By analysing above figures, it’s no rocket-science that further suspension of cricket will have a tremendous impact on the economy. For instance, Cricket Australia could lose around $174 million if high-profile home Test series against India later this year is cancelled. One doesn’t need to be a mathematician to calculate the losses if the grand trophy – World T20 tournament is cancelled.

Covid-19 Warrior

The optimistic ICC board is very keen to resume the cricket affairs and turn to be a cricket warrior. To clean bowled COVID-19, it also framed a set of regulations to resume the game. These include the banning of saliva, replacements in Test cricket, and induction of non-neutral umpires for bilateral series.

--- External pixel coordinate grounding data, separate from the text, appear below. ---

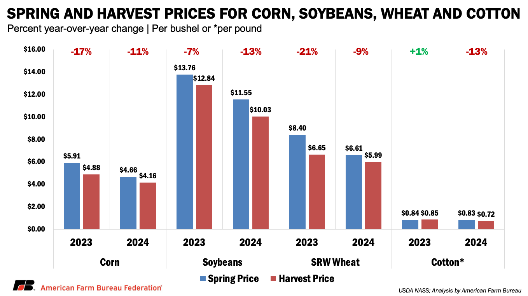Click the blue Spring Price legend swatch
The height and width of the screenshot is (296, 528).
(x=203, y=279)
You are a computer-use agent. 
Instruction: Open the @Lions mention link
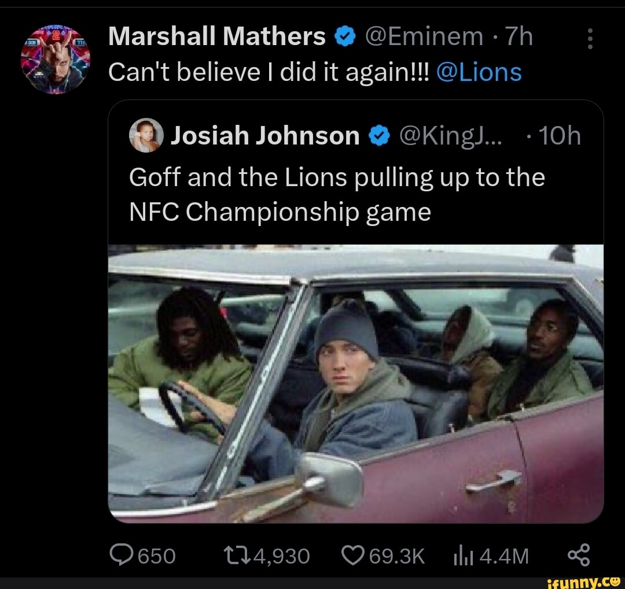479,71
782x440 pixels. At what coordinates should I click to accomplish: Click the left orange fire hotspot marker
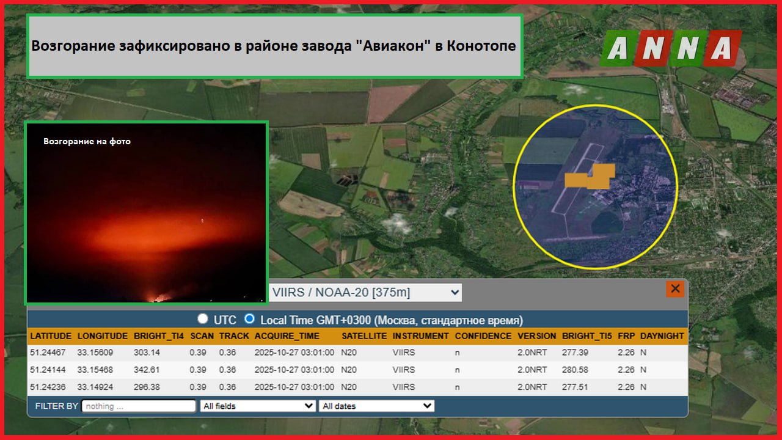pyautogui.click(x=576, y=180)
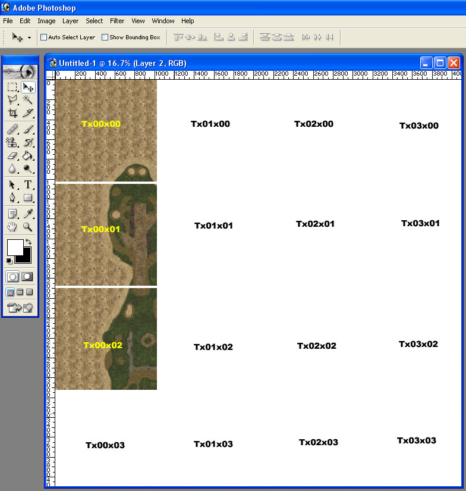The width and height of the screenshot is (466, 491).
Task: Open the Filter menu
Action: [117, 21]
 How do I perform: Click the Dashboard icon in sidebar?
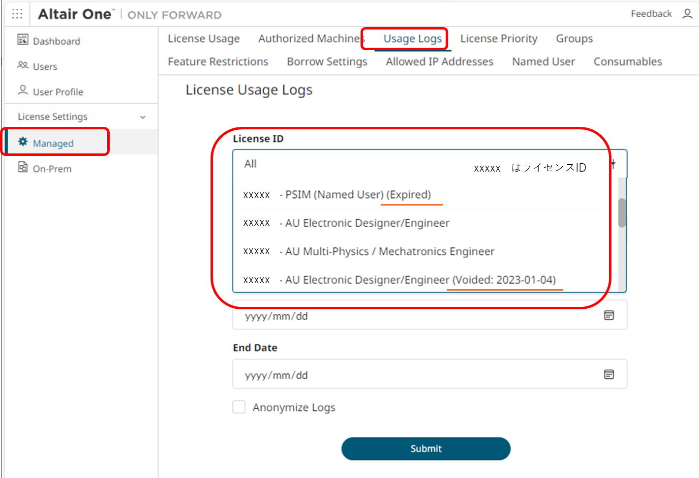(23, 40)
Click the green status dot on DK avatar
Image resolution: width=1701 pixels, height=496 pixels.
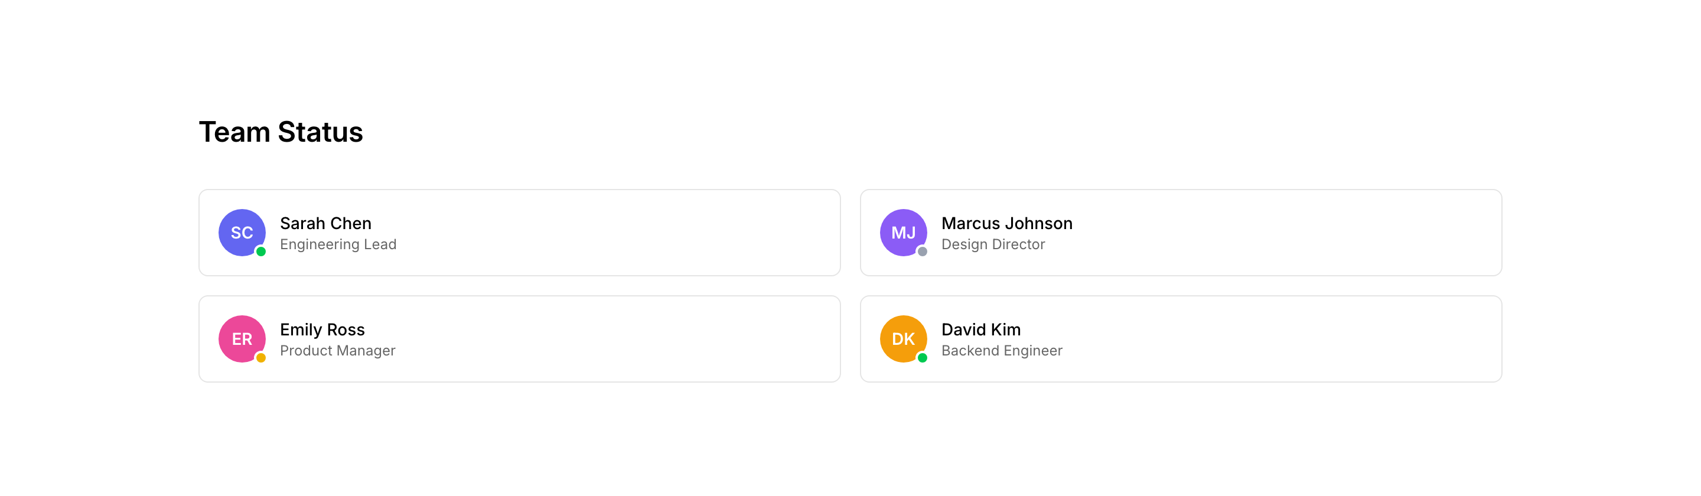pyautogui.click(x=922, y=358)
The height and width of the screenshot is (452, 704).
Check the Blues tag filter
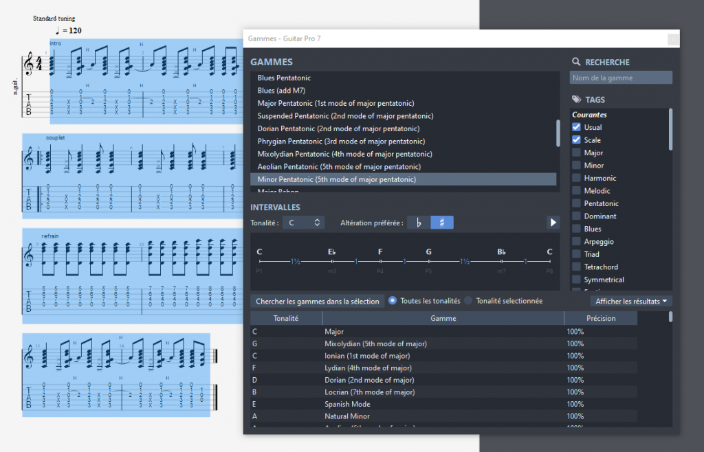click(x=576, y=229)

However, these regulations also posed questions. For instance, not allowing replacements in ODIs and T20Is puts questions on the holding of existing formats.

Moreover, the saliva ban was also questioned by many experts. Mitchell Starc, one of best blowers of current time said the ban will make cricket boring, and will also hinder youngsters to take up fast bowling in future. Some players have also called for its replacement like using wax to shine the ball.

Whether ICC will consider these options or not, only time will tell, but holding cricket this year seems difficult. We hope ICC whitewashes COVID-19 and resumes cricket action as soon as possible. Well, sooner or later we will watch cricket again. Alas! This time (Post COVID-19 cricket) it’s going to be a different ball game.

With precautions in place, neither we will be able to see the beautiful line of slip fielders, nor we will see large crowds waving flags of their nations. While we will be mostly watching cricket at our homes on TVs, or in a stadium but maintaining social distancing and wearing masks, our batsmen need to bat like Bradman of Great depression to throw virus out of the ground.